▶ Aim of the exercise
The lines from the start of the records below through the line containing "[Μετάβαση σε Αγγλικα] (1327, 20)" are to be copied exactly, both ends included, with nothing added.

━━━━━━━━━━━━━━━━

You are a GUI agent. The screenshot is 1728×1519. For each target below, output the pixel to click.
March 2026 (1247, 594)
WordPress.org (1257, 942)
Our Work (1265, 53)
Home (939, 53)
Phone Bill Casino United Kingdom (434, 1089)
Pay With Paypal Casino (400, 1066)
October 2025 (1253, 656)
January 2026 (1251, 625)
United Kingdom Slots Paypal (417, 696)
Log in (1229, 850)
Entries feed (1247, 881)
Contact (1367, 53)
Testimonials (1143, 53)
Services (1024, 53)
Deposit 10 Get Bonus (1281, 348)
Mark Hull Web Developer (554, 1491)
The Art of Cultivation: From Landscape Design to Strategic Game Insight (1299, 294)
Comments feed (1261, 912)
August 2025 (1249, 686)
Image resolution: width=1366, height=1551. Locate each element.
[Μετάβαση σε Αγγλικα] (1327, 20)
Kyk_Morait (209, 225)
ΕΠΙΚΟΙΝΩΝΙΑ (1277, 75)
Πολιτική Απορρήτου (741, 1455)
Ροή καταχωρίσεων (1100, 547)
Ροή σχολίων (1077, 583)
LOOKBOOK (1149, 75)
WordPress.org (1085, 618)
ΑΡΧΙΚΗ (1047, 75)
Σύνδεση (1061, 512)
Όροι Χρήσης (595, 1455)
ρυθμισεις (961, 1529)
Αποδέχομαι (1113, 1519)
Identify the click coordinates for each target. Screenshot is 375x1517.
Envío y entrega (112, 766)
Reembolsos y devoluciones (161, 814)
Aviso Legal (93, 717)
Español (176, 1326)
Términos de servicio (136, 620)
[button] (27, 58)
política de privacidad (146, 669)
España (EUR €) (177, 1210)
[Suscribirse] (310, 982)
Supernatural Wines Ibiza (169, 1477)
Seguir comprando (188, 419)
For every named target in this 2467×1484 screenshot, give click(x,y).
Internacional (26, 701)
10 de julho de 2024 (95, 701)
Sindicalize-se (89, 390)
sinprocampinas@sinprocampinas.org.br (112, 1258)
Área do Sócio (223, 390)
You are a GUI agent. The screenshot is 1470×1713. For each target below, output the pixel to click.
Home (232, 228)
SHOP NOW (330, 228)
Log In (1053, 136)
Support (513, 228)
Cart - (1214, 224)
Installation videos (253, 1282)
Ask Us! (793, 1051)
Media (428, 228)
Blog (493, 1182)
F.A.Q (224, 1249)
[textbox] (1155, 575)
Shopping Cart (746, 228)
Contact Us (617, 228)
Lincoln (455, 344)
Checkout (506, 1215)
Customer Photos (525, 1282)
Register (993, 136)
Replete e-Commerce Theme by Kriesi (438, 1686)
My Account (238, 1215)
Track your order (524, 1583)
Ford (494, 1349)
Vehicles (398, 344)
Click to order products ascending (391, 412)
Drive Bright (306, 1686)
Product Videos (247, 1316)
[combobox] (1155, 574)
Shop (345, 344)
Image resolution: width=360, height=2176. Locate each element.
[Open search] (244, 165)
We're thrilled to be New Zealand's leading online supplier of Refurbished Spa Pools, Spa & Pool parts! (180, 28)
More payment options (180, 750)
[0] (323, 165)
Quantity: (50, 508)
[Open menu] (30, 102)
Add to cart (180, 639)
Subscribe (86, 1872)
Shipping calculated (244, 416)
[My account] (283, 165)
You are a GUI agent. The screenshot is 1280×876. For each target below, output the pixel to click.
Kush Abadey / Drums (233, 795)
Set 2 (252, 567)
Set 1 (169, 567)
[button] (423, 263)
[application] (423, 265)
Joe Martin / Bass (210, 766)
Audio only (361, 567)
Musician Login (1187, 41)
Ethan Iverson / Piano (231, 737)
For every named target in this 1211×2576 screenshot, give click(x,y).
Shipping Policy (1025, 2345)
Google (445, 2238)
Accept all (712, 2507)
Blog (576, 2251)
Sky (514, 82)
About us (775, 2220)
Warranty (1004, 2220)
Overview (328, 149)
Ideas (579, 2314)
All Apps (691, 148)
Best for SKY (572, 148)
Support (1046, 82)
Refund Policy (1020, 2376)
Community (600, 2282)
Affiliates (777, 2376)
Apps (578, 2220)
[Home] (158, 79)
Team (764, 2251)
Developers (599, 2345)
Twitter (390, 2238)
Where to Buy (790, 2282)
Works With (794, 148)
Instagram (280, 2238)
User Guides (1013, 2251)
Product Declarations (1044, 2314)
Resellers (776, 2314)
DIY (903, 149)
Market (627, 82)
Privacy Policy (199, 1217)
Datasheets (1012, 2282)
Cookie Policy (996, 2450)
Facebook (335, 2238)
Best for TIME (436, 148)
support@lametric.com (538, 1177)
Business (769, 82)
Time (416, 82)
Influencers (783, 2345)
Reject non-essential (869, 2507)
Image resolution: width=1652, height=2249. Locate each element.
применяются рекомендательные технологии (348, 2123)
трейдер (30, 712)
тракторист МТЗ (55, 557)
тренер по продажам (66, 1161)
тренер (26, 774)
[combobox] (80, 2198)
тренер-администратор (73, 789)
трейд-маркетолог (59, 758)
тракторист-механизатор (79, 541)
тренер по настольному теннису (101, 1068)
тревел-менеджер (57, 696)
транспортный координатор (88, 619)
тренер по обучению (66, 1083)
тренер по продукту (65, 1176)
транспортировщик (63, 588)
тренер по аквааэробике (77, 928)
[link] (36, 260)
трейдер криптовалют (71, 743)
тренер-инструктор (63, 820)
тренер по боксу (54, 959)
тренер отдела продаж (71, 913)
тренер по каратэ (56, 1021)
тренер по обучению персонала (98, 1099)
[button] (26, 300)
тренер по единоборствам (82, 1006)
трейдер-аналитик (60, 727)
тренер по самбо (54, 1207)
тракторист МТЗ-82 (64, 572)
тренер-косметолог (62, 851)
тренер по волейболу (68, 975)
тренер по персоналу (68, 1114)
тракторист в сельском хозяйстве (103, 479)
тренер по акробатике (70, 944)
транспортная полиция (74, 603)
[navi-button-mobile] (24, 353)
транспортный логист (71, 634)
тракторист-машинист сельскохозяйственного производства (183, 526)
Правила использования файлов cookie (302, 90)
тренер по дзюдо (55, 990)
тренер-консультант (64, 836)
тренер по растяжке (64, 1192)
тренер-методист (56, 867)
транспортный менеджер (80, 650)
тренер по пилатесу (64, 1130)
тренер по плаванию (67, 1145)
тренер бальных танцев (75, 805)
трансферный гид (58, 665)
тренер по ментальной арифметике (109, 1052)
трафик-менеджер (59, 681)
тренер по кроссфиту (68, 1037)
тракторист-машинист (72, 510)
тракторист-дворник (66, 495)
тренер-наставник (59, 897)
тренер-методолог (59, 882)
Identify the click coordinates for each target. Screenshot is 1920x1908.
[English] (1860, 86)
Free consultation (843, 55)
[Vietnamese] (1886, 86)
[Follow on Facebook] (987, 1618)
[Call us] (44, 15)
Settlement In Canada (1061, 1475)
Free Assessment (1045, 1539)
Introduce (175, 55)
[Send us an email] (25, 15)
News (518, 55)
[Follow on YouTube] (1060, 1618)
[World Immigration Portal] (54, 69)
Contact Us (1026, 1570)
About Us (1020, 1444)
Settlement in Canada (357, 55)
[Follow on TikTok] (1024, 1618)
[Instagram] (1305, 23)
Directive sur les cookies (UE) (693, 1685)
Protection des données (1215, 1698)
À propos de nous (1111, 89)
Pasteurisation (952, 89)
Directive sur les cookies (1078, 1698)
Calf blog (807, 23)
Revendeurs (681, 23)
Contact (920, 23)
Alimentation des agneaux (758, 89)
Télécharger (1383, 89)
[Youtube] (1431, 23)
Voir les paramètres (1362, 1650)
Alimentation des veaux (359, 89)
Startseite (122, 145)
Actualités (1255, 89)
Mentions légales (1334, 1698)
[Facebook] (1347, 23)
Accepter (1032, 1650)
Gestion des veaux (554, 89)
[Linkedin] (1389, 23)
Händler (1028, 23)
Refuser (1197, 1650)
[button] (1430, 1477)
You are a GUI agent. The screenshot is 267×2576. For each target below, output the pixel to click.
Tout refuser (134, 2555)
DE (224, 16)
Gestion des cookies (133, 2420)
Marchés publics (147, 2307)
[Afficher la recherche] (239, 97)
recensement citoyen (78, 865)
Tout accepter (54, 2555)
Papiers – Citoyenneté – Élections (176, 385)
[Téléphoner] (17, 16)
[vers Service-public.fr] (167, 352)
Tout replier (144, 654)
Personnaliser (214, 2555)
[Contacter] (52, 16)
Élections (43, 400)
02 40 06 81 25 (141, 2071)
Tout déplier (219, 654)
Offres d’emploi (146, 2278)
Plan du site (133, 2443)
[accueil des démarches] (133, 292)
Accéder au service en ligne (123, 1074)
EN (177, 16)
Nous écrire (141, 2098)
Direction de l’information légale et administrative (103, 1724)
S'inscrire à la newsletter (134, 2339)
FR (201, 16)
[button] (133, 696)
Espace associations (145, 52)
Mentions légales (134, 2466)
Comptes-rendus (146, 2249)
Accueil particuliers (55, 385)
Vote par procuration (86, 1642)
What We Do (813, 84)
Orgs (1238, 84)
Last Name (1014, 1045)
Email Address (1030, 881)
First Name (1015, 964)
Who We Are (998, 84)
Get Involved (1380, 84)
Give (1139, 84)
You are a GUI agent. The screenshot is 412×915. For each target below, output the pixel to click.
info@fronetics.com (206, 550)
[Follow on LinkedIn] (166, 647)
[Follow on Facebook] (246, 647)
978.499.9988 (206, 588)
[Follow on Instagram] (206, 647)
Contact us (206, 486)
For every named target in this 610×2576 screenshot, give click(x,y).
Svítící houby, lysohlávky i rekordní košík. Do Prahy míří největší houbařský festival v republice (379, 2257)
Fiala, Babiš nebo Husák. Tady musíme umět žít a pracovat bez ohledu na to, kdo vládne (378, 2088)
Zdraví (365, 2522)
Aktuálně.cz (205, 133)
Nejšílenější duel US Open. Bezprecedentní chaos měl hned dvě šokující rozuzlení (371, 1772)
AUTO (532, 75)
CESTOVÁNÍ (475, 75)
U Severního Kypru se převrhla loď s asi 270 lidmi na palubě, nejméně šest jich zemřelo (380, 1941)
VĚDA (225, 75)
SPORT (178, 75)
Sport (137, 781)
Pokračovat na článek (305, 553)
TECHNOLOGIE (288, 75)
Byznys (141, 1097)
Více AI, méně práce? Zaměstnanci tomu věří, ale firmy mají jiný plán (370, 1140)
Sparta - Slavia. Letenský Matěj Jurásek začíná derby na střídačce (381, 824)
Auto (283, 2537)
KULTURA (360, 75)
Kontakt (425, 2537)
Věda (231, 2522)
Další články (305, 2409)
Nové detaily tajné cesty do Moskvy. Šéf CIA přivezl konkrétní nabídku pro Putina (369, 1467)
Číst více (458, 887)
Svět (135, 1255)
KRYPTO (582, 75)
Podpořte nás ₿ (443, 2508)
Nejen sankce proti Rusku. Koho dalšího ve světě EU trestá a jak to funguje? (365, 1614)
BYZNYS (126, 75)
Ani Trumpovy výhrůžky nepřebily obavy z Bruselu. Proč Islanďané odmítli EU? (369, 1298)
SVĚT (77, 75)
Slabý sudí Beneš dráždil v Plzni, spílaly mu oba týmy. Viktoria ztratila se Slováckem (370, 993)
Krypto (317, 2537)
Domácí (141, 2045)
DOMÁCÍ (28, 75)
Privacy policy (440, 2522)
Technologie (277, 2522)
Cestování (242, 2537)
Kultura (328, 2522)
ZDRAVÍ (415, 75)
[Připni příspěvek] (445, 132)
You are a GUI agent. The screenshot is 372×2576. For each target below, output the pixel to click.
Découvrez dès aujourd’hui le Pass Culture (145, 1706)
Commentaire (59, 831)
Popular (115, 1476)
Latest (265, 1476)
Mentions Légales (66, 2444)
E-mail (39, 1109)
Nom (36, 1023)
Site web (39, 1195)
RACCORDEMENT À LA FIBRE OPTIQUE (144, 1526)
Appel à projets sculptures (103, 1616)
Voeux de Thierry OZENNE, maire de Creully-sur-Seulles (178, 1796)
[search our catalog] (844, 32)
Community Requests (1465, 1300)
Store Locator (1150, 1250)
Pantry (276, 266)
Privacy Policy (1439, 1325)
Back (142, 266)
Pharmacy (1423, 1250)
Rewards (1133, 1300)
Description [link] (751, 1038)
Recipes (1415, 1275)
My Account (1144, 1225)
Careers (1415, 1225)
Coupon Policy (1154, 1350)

━━━━━━━━━━━━━━━━

▶ Result of this task
You are a GUI agent. The screenshot is 1728×1519. For each target below, output the pixel to click.
March 2026 (1247, 594)
WordPress.org (1257, 942)
Our Work (1265, 53)
Home (939, 53)
Phone Bill Casino United Kingdom (434, 1089)
Pay With Paypal Casino (400, 1066)
October 2025 (1253, 656)
January 2026 (1251, 625)
United Kingdom Slots Paypal (417, 696)
Log in (1229, 850)
Entries feed (1247, 881)
Contact (1367, 53)
Testimonials (1143, 53)
Services (1024, 53)
Deposit 10 Get Bonus (1281, 348)
Mark Hull Web Developer (554, 1491)
The Art of Cultivation: From Landscape Design to Strategic Game Insight (1299, 294)
Comments feed (1261, 912)
August 2025 (1249, 686)
Image resolution: width=1366, height=1551. Locate each element.
[Μετάβαση σε Αγγλικα] (1327, 20)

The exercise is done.